Team:Evry Paris-Saclay/Demonstrate

IGEM Evry Paris-Saclay


Having finished building the biosensor, we were able to efficiently determine psicose concentration. In order to demonstrate the feasibility of our project, we then needed to improve our sugar production by using our biosensor to select the best enzyme from a bank of D-psicose 3-epimerase (Dpe) mutants in order to maximize production.

Enzyme engineering currently relies on computation followed by directed mutagenesis on specific area of the protein. This maximizes the probability of improving activity for a defined number of mutants. But this approach restricts possible random conformational changes, with the potential to improve catalytic sites. But random mutagenesis requires the researcher to screen a much larger number of mutants, hence the need to use an efficient screening system, like the one we designed.

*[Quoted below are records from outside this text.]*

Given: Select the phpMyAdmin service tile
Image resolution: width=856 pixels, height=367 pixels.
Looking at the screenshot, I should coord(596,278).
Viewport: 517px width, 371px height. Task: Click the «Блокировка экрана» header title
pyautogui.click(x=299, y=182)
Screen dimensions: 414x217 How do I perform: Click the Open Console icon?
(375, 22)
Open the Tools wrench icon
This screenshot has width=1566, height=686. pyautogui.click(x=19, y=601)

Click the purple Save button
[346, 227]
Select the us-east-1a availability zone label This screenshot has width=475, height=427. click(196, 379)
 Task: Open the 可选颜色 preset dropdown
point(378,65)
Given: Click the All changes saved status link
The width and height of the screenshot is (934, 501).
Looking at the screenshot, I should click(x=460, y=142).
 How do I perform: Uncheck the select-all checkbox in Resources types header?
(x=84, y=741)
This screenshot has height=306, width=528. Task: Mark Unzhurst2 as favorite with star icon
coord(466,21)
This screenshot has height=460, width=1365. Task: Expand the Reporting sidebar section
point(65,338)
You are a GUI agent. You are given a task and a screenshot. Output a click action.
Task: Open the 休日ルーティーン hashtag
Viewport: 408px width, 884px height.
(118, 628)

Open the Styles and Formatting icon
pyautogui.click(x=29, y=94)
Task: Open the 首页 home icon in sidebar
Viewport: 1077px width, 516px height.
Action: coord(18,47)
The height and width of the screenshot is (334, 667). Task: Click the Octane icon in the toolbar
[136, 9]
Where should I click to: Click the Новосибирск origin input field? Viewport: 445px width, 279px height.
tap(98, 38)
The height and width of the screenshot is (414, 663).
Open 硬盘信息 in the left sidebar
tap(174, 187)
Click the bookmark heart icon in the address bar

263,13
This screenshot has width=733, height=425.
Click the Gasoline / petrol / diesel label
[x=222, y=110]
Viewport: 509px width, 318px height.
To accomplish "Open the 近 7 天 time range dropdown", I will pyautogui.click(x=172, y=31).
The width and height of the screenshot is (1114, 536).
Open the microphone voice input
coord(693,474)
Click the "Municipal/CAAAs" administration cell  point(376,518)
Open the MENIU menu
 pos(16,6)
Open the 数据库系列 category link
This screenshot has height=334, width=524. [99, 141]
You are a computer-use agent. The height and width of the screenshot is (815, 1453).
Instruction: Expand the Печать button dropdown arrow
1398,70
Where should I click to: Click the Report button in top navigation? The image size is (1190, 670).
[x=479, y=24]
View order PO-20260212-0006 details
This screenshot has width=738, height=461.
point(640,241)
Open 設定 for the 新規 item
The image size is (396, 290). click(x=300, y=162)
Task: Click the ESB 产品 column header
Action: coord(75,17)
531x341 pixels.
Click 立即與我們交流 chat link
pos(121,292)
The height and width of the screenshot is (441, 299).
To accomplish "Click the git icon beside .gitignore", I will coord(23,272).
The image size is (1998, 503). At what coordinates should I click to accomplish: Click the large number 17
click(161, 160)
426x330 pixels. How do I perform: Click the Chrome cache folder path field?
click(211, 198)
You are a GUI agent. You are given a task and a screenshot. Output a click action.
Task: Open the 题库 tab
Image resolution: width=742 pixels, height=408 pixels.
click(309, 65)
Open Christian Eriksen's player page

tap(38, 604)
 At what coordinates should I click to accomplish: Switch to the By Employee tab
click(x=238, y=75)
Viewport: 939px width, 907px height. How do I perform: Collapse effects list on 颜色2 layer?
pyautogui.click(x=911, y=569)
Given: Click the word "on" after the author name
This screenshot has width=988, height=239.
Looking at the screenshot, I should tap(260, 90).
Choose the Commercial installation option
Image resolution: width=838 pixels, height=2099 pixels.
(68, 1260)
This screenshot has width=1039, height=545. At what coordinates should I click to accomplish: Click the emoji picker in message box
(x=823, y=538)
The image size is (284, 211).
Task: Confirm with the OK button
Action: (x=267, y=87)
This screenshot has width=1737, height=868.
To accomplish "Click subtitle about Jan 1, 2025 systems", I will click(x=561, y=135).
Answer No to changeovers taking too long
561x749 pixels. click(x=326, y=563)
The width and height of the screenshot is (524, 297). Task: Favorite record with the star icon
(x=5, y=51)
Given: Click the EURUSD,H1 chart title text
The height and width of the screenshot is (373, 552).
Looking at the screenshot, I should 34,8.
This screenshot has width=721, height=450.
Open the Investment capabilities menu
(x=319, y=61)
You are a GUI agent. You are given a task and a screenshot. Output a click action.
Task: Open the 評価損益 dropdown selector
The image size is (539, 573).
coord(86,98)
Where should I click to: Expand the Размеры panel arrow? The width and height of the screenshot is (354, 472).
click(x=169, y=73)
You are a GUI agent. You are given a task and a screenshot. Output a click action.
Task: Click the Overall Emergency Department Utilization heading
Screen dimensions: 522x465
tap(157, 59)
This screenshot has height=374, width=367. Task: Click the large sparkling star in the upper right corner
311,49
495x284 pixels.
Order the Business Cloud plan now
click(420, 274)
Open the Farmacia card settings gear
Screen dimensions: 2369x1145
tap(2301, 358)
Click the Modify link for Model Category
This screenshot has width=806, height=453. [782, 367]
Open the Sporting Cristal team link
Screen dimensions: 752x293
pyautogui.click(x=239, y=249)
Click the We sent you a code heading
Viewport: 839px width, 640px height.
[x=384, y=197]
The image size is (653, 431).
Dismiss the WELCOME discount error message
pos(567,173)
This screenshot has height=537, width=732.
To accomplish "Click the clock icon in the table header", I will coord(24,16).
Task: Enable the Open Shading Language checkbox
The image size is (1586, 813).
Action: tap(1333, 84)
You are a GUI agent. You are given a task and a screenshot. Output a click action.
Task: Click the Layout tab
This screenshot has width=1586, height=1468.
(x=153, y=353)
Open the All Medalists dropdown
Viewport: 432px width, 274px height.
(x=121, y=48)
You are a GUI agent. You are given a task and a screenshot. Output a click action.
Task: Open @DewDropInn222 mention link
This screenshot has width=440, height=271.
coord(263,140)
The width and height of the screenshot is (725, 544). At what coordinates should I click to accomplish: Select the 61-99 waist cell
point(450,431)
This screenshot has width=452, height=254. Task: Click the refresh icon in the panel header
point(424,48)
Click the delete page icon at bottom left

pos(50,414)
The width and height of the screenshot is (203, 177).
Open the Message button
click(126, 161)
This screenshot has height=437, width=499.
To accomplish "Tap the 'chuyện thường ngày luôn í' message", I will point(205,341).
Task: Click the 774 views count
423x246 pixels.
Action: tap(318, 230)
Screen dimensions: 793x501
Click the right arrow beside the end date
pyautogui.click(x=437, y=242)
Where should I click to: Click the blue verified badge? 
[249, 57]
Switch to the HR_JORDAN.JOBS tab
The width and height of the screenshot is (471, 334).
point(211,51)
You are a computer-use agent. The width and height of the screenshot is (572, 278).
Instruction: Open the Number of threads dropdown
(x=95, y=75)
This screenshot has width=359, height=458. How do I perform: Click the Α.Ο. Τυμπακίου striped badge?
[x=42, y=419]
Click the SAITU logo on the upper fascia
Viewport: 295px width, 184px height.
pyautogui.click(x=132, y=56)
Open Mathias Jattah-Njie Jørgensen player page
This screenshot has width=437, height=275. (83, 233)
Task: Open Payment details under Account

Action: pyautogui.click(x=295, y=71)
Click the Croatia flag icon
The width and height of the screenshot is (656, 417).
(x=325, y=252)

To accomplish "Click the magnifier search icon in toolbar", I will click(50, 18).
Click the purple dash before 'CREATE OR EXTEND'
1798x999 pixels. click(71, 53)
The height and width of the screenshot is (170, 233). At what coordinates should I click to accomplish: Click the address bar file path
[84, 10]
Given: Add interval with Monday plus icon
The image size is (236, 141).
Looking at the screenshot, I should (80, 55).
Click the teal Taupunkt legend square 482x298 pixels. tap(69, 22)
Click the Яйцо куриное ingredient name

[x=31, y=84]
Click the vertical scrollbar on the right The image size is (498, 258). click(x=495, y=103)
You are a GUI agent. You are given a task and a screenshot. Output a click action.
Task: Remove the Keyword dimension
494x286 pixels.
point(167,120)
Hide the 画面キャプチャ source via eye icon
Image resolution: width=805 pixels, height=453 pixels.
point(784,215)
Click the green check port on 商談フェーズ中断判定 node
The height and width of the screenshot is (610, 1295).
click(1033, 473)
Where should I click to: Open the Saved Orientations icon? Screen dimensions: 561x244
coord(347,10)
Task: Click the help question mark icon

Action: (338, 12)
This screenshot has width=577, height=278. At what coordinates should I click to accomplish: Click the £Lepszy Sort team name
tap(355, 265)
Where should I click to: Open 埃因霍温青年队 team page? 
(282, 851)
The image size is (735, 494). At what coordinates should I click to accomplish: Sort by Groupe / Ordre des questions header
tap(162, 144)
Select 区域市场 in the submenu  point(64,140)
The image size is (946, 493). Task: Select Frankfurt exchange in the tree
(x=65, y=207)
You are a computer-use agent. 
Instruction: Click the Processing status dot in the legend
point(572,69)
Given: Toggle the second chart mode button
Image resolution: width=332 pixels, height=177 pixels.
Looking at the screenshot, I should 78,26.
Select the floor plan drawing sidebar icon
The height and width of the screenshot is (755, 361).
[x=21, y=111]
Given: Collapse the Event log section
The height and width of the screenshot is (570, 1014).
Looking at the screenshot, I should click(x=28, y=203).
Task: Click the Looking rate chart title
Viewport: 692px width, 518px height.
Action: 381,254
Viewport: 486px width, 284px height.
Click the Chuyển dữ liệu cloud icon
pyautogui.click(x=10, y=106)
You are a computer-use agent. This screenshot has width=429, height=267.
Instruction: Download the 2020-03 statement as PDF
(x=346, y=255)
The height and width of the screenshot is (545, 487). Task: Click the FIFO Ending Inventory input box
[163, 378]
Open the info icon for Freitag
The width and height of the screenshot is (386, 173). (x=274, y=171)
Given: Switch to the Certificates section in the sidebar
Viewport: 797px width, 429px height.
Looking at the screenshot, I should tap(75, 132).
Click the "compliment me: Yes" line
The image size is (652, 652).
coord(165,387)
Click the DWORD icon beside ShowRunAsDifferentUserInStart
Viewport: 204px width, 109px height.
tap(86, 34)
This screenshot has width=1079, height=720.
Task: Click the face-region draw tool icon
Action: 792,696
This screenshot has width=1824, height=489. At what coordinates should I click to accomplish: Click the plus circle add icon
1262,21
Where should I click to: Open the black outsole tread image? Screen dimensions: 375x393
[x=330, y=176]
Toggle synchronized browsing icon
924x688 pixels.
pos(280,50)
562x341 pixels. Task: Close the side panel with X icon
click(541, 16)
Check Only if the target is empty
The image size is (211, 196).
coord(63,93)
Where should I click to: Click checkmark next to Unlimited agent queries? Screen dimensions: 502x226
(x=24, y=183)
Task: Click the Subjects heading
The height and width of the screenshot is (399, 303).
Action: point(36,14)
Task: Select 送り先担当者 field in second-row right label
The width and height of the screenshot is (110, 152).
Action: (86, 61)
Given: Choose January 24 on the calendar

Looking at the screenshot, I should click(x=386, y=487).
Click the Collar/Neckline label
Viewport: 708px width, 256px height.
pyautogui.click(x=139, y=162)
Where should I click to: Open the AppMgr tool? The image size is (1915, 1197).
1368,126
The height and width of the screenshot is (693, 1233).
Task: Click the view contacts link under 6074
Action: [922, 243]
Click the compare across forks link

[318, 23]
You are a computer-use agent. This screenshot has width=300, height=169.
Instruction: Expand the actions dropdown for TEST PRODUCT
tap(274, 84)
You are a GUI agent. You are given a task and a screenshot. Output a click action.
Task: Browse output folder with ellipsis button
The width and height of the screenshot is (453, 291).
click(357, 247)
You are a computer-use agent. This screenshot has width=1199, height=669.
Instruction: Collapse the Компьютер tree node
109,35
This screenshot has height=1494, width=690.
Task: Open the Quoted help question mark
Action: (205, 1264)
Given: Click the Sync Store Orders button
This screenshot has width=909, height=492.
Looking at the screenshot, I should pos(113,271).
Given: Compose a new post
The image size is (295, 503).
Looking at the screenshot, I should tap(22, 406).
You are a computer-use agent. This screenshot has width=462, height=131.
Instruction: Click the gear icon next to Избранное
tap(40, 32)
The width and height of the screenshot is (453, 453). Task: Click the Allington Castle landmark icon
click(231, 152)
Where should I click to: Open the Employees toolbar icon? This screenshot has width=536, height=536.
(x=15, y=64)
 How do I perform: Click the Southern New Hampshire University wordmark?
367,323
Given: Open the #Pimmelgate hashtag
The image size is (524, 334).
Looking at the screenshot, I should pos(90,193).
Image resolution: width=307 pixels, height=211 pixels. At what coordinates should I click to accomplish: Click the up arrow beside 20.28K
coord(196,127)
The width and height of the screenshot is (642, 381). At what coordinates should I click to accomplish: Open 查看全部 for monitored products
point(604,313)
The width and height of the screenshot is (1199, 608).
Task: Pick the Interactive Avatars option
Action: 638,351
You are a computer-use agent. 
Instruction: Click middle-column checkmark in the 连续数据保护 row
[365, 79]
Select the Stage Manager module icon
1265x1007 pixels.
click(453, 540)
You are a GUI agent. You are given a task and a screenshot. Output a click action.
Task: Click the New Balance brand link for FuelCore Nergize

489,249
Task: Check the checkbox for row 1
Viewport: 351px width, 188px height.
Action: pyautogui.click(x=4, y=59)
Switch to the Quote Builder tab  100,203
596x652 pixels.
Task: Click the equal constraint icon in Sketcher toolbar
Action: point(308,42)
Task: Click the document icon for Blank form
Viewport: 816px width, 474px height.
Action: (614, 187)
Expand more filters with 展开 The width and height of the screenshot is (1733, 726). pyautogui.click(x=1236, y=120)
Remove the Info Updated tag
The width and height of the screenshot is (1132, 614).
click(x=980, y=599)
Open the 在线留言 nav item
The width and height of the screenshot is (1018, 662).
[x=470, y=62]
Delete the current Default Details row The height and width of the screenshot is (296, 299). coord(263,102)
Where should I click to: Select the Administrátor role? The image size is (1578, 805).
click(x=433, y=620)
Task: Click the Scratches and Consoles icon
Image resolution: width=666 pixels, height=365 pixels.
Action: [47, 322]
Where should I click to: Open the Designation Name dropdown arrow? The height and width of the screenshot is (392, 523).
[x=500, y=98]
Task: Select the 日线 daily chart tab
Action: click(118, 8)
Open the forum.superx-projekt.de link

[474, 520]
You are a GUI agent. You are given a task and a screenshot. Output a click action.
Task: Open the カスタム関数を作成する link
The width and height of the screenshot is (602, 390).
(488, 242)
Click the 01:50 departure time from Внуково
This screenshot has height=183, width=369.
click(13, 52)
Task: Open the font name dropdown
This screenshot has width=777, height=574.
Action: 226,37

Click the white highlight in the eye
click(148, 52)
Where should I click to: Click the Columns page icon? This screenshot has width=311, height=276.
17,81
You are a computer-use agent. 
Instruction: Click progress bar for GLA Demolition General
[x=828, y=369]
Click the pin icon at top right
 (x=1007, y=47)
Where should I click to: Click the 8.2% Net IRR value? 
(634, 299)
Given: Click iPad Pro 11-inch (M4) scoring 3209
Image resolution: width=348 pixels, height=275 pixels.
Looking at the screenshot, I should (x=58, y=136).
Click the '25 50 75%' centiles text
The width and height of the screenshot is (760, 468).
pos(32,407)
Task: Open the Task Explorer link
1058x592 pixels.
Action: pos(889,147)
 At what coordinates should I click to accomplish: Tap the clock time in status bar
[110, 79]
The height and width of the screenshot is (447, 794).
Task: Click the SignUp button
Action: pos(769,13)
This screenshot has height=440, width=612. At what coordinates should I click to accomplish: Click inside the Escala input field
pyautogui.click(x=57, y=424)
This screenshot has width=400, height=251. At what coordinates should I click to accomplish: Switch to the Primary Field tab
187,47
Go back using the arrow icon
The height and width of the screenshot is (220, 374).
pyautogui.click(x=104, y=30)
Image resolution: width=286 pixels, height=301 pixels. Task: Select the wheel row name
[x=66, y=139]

To achieve this, we first had to engineer our biosensor to allow insertion of the mutants into the vector, then construct the bank, and finally screen all the clones.

Mutant Drop Zone

Relying on the expertise we developed on Golden Gate assembly during the course of our project, we chose to use this strategy to insert our mutants into the plasmid. For this, we engineered the Mutant Drop Zone (MDZ). This short sequence (320 bp) works following the same principles as the Universal Biosensing chassis (BBa_K2448023 or BBa_K2448024): standardized fusion sites for Golden Gate that allow quick and efficient insertion. The mutant drop zone can also be used with traditional restriction-ligation but loses its high throughput ability.

The mutant drop zone is designed to fit between the second terminator of our biosensors and the iGEM suffix (Figure 1).

Figure 1. Schematic design of the psicose biosensor pPsiA-PsiR from Agrobacterium tumefaciens (BBa_K2448025) with downstream the Mutant Drop Zone.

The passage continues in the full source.